K-Culture

Netflix Korea’s No. 1 Show ‘Hot Blooded’: Cathartic Justice With a Bitter Aftertaste

By K-Brief Editorial Desk /
Empty Korean high school classroom at dusk with a figure silhouetted in the doorway
Editor’s Note for international readers

Why it matters. The series is a global top-3 Netflix hit, making it a window for international audiences into the social anxieties driving South Korea's hyper-competitive education system.

Background. South Korea places intense pressure on academic success, and teachers have increasingly reported burnout from aggressive parental complaints. The 2023 death of a Seoul teacher sparked mass demonstrations and new laws meant to protect teachers' authority, the real-world backdrop the show dramatizes. Corporal punishment in schools was banned in stages over the past decade.

What to watch next.

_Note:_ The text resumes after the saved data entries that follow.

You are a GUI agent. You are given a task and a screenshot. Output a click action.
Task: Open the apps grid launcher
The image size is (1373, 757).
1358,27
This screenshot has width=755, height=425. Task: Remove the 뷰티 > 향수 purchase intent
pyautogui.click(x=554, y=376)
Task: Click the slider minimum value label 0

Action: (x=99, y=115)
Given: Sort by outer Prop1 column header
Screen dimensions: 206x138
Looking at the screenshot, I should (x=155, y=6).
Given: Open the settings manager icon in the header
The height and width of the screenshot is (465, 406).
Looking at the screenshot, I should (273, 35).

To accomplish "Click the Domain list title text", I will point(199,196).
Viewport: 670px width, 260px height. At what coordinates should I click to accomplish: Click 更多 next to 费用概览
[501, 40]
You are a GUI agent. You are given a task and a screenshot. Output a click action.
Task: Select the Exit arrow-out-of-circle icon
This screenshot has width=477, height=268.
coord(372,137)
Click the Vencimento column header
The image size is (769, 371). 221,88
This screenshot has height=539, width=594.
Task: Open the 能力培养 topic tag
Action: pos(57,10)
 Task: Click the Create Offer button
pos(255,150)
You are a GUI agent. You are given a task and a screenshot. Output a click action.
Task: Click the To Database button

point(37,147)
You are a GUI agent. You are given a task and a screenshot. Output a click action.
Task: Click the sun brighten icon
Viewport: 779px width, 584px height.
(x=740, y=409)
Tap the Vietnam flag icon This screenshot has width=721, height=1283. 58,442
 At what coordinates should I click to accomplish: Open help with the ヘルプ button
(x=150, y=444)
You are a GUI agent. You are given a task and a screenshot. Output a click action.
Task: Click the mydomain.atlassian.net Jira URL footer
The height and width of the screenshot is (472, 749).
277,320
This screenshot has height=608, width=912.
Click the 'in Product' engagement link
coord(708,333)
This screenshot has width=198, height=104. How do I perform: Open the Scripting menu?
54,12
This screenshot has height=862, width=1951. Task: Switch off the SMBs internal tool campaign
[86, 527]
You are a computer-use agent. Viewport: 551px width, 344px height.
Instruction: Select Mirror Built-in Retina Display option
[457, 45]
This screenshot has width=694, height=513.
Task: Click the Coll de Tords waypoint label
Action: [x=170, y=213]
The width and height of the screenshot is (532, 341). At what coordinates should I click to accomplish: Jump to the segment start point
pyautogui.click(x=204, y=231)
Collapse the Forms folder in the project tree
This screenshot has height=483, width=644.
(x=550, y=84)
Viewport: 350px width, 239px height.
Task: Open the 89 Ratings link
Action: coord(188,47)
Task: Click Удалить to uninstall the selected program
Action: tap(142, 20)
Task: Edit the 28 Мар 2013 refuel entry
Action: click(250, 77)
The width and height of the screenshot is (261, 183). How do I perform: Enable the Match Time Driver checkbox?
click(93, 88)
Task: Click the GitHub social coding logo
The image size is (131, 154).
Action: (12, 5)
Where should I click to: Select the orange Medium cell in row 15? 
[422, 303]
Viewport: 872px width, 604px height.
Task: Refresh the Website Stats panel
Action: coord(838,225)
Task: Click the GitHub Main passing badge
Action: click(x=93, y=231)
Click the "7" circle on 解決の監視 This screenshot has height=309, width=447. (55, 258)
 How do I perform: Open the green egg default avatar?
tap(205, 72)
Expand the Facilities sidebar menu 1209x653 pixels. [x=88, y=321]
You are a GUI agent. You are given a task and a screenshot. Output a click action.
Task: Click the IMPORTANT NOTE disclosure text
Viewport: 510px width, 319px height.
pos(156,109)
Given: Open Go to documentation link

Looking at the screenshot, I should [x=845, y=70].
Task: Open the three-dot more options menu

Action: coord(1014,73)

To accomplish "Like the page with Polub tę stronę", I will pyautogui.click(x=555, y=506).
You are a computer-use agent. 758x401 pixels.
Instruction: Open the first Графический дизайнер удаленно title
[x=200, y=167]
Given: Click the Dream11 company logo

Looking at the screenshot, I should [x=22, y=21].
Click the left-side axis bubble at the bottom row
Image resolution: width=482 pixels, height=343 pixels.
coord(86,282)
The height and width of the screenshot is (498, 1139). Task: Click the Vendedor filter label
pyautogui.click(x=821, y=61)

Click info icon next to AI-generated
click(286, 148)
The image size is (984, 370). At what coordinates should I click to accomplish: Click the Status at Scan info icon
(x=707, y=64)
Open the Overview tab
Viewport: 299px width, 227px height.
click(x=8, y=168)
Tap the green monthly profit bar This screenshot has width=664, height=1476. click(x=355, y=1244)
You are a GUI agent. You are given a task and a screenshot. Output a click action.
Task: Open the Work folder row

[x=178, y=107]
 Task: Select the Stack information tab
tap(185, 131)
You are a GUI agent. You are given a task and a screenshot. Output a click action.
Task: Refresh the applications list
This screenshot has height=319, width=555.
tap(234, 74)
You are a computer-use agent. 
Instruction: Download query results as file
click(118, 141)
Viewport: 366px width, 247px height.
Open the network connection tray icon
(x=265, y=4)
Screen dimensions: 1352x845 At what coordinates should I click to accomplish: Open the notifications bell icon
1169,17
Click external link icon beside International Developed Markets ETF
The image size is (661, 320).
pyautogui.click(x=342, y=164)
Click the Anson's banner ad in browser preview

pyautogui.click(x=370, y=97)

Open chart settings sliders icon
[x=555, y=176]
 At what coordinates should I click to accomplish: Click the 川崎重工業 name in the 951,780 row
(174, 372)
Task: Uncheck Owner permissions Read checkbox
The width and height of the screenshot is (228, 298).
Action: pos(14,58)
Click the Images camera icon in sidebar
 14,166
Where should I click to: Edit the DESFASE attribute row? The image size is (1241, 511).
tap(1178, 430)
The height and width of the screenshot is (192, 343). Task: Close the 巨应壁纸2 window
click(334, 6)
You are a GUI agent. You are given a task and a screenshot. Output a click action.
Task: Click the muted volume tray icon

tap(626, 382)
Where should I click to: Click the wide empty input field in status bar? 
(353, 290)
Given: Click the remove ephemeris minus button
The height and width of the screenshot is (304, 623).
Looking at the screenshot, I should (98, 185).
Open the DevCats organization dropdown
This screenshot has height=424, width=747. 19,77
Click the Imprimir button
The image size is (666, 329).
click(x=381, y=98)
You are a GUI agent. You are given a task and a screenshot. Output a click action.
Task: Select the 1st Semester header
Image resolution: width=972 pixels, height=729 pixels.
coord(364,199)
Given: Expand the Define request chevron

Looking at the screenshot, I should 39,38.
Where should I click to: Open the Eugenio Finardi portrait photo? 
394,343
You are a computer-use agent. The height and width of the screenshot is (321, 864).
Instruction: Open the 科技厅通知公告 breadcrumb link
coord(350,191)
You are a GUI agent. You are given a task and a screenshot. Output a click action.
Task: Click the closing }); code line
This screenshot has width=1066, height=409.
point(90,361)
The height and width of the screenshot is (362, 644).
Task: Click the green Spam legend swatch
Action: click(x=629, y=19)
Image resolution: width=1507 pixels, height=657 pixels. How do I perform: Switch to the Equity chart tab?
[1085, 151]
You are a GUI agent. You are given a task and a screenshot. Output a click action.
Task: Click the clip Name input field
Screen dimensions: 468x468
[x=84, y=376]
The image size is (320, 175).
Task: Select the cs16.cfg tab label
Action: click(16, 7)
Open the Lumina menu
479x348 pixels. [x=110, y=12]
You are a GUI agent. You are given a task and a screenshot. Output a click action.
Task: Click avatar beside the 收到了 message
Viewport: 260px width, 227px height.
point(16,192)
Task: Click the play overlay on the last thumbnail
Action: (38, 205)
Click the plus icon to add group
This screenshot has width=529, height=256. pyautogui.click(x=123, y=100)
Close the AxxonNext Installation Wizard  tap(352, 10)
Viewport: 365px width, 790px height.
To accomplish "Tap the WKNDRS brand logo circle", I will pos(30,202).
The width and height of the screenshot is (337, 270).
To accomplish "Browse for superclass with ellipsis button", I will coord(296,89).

Expect continued debate over whether the show's popularity reflects genuine demand for stronger teacher protections or simply appetite for revenge fantasy, as Netflix weighs a possible second season.

A Vigilante Bureau for Korea’s Schools Tops the Charts

Cham-gyo-yuk (“Hot Blooded” / “True Education”), a 10-part Netflix series released on June 5, 2026, became the most-watched program in South Korea by June 8 and the world’s third most-watched Netflix TV show on June 7, according to streaming tracker FlixPatrol — even as critics warn its revenge fantasy glorifies violence as a fix for the country’s classroom crises.

The Korean title plays on a phrase. “Cham-gyo-yuk” literally means “true and proper education,” but online it has come to mean delivering harsh, satisfying justice — close to the Korean slang “saida” (“soda pop”), which describes the fizzy, cathartic relief of seeing a villain get what they deserve.

What the Show Is About

The series imagines a fictional government agency, the Office for the Protection of Teaching Authority (“gyogwon-guk”), created under South Korea’s Ministry of Education. Its agents hold legal power to use any disciplinary method — including measures beyond corporal punishment, which is banned in real Korean schools.

Two former Army special-forces inspectors, Na Hwa-jin (played by Kim Mu-yeol) and Im Han-rim (Jin Ki-joo), use force against unruly students and the powerful adults shielding them. Their targets span the education system: the son of an influential politician who escapes punishment for school bullying, a teacher who leaks exam answers to a favored student, and parents who hunt down a teacher’s private number to make late-night complaint calls or rip the door off a child’s room to monitor their studying. A genius bureaucrat, Bong Geun-dae (Pyo Ji-hoon), cracks each case by reconstructing phone and social-media records, giving the show a near-fantasy efficiency.

Echoes of Real Korean Cases

Several storylines evoke real events. One recalls the 2023 death of a young Seoul elementary teacher — widely reported as a suicide linked to relentless parental complaints — which triggered nationwide protests over teachers’ eroding authority. Another mirrors a notorious exam-paper leak at a Seoul girls’ high school. These references gave the show much of its emotional charge.

The series is based on a webcomic serialized since 2020 that drew heavy criticism for misogynistic and racist content, including a scene of a feminist teacher being assaulted and a slur used by a white mixed-race character, which halted its North American release. Netflix’s adaptation strips out the most controversial material and even has characters question the bureau’s extralegal powers — the agency is ultimately suspended within the story.

The Bitter Aftertaste

Many viewers report a sense of vicarious satisfaction. Others are uneasy. A third-episode plot about a female student influencer who falsely accuses an innocent male teacher of sexual assault drew criticism for appearing to undercut the #MeToo movement.

Pop-culture critic Jeong Deok-hyeon argued the bureau “would not actually be possible, and could be problematic if it were,” urging viewers to treat it as fantasy — while crediting the show for exposing how dire Korea’s classroom realities have become. Critics note the deeper limit: Hot Blooded channels real anger into a fantasy of state-backed punishment rather than institutional reform, and pays little attention to whether victims ever truly recover.